Attorney Robert Desrosier, representing the commissioners, told the court that the convention has assumed authority over the county budget and the commissioners were simply asking that they exercise it. He asked the court to order the executive committee to meet on Thursday or temporarily stay its order, allowing the commissioners to transfer the necessary funds without the committee's approval.
Desrosier said that by 11 a.m. Friday there would not be sufficient funds in the appropriate line to pay part-time employees at the nursing home, which would require the staff to be cut by more than half. He explained that county officials had spoken with the New Hampshire Department of Health and Human Services about placing some of the 94 residents in other county nursing homes and were told that they would incur penalties and sanctions.
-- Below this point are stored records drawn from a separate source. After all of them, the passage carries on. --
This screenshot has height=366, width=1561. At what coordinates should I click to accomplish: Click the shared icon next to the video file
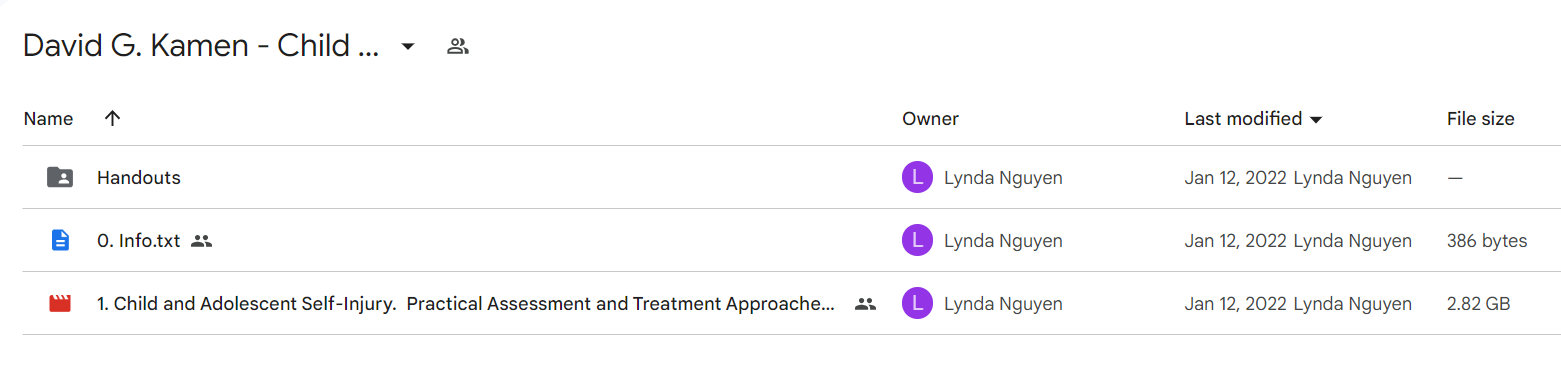coord(865,304)
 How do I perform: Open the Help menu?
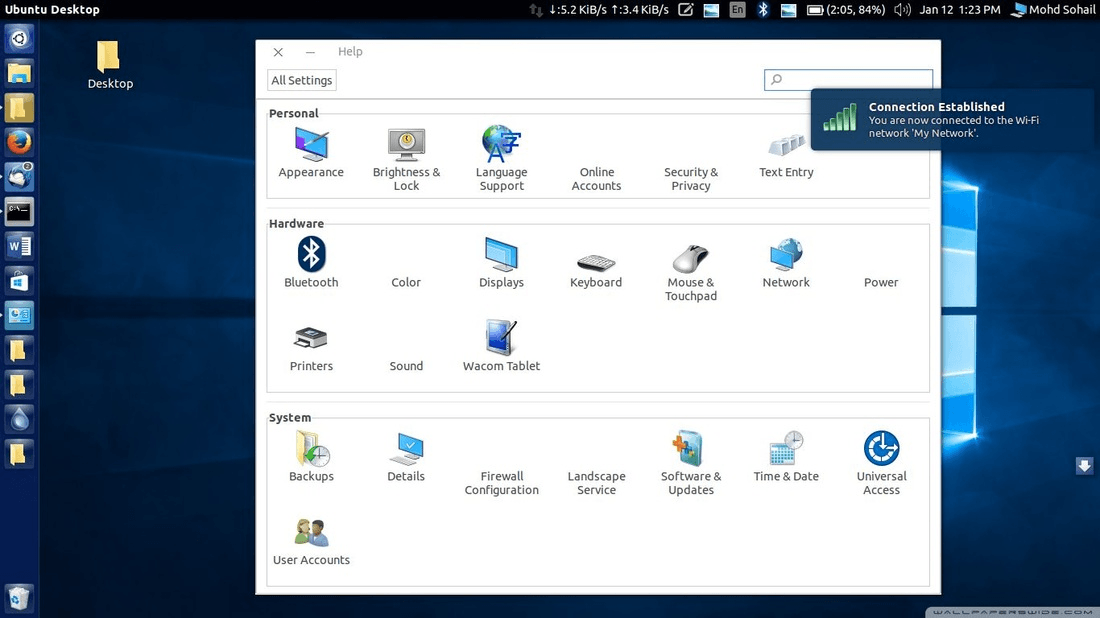click(x=350, y=51)
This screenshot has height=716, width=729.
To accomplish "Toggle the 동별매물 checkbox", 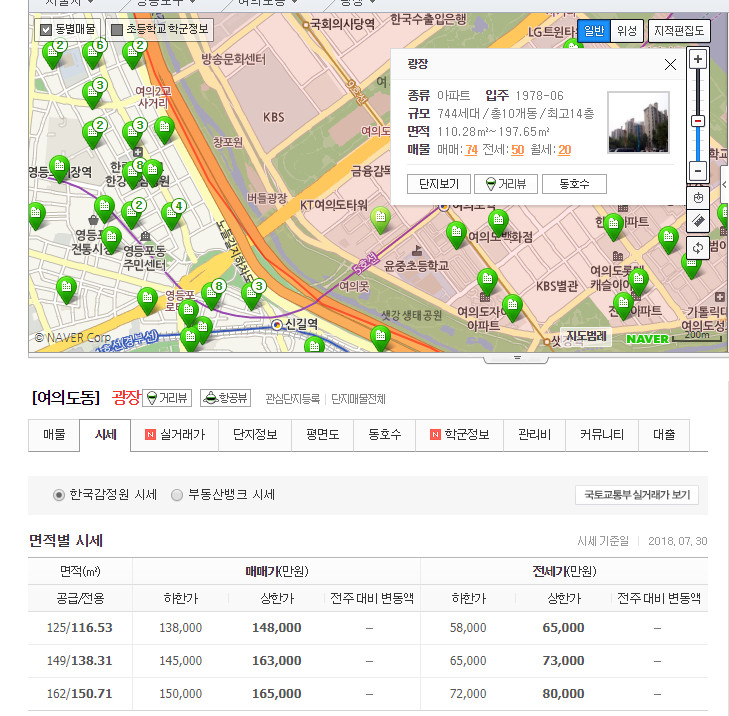I will (x=46, y=30).
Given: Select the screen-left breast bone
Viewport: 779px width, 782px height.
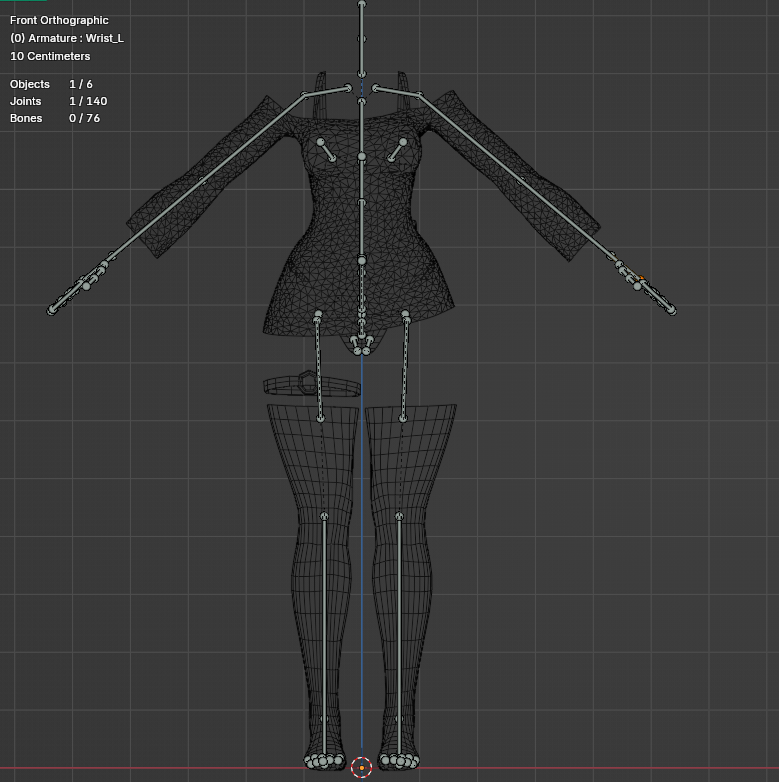Looking at the screenshot, I should point(326,151).
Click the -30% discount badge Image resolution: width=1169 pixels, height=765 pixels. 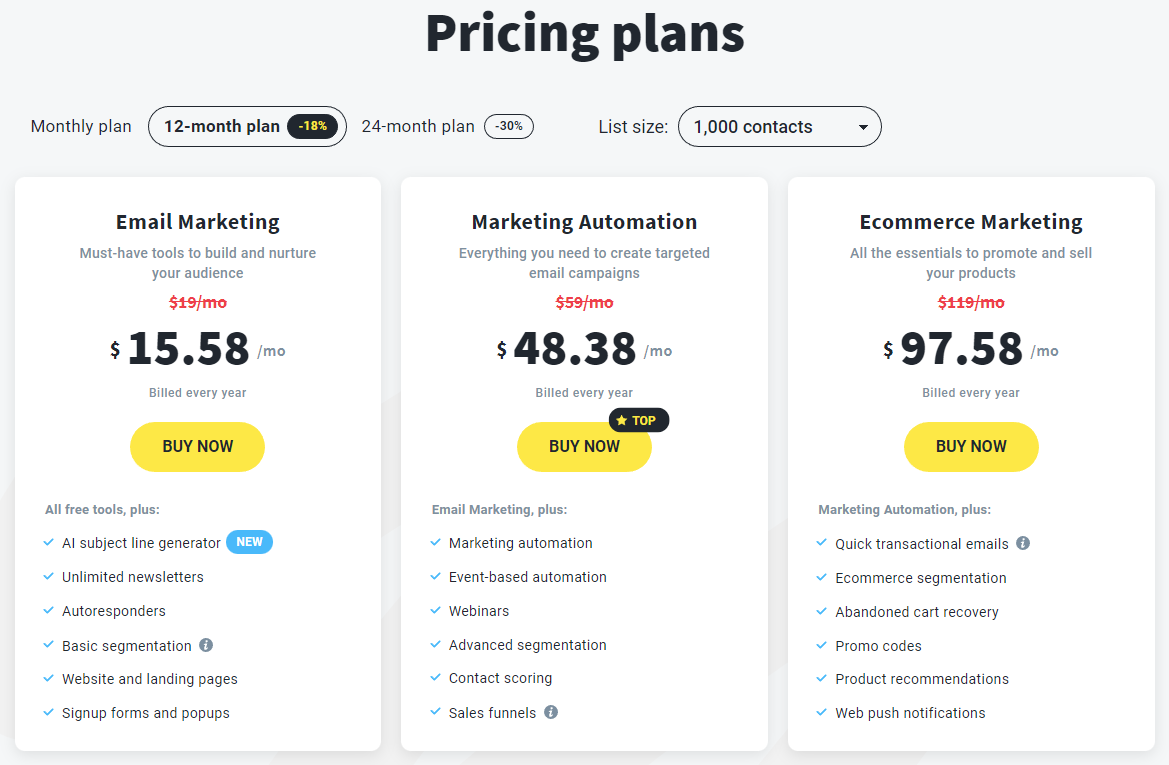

In any event, he noted, there are no funds available to transport residents.
"There is plenty of money in the budget," he stressed, "but its in the wrong category."
Likewise, Desrosier said that without transferring funds for staffing at the jail, shifts would be reduced from five to three officers and medicines could not be provided to inmates. Superintendent Dan Ward said that the jail is already in lockdown and visits from the public and educational and drug abuse programs cancelled while inmates confined to their cells for much of the day.
Sheriff Craig Wiggin anticipated that unless funds became available he would have to suspend the dispatch service, leaving nine of the 11 police departments in the county without nighttime service.
The convention, represented by attorney David Horan, objected, claiming that it was not advised of the urgency of the situation in time to schedule a meeting. He noted that last month the executive committee scheduled a meeting on September 15, but when the meeting convened the commission presented no requests for transfers.
Desrosiers countered that on September 4, well before the meeting, he informed Horan that two of the three commissioners as well as the county administrator would be unable to attend a meeting on the 15th while emphasizing the need to meet as soon as possible. "If the convention wants the power to supervise the budget," he repeated, "it must step up and exercise its authority. The issue here is just good government."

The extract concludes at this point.